I take those old charms to heart and put them to work for me
as a witch; the Apple Mother calls on me to sing, to sacrifice, to warm her
branches and shake the rot from her roots. She calls on me to awaken the
land with song, circle, cider and service:
- Take all the Yuletide greens from the home and burn them in the bonfire outside, to purify the garden.
- Sprinkle the ashes of the Yule log around the orchard for blessing and to drive away impure or restless spirits.
- Shake the frost and rot off the apple trees while imploring them to give you good fruit come summer.
- Place lucky stones on the branches of the orchard trees to encourage a bountiful year.
- Christian folk magicians may mark their doors in three crosses to banish other witches (at least, those with evil intent).
- Pour
warmed cider or good ale at the roots of the apple trees in thanks, and to
encourage them to grow. A few sun-wheel cakes go a long way in
sweetening up relations between witches and apple gods.

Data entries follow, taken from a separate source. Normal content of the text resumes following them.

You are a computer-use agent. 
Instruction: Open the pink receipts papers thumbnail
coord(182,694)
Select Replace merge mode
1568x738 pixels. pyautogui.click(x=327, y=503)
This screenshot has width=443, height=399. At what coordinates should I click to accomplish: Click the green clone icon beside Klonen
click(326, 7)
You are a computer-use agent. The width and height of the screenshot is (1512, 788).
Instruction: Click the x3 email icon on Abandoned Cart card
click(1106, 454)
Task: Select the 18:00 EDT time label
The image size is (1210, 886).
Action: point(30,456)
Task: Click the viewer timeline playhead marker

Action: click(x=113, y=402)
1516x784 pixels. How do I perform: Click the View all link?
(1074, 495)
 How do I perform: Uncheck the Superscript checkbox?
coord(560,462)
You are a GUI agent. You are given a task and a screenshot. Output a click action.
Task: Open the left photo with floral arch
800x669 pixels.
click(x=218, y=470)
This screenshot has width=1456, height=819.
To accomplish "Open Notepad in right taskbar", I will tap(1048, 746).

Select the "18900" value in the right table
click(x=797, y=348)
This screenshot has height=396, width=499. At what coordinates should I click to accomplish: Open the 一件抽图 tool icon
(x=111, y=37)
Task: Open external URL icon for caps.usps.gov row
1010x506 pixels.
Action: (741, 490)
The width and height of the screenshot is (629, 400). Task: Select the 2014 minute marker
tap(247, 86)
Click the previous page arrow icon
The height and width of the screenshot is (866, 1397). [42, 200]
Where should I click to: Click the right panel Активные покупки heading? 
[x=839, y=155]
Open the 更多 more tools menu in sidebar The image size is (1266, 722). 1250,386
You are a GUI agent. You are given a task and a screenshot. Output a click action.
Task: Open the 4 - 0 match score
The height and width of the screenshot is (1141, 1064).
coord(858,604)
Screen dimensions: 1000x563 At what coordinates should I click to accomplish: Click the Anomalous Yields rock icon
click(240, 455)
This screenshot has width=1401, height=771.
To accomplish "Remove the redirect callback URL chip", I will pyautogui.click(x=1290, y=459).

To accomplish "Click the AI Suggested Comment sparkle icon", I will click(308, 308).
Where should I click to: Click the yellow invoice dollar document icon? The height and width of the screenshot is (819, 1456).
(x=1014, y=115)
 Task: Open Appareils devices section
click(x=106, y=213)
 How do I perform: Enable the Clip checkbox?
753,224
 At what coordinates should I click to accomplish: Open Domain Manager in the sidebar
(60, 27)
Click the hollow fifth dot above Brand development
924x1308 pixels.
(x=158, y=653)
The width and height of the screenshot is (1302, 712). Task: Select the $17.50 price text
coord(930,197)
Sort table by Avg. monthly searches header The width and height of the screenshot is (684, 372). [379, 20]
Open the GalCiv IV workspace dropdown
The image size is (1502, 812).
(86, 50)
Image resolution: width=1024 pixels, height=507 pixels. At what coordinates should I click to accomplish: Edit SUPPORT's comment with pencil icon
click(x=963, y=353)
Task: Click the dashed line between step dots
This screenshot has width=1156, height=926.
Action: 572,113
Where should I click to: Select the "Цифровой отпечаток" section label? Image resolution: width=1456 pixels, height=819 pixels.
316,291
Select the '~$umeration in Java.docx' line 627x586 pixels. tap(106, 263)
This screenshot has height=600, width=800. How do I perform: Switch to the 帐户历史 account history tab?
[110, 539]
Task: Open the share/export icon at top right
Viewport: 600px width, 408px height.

“Oh, here we go a-wassailing among the leaves so green
and here we come a-wandering so fair to be seen--
Love and joy come to you, and to you your wassail too,
and god bless you and send you a happy New Year,
the god send you a happy New Year.”
What lovely traditions and rituals! I too use to see Christmas as nothing more than a time for consumerism and pointless stress. But now that I am researching pagan origins and folk traditions, I look forward to try to make it more spiritual for me. Thank you for such an inspiring post!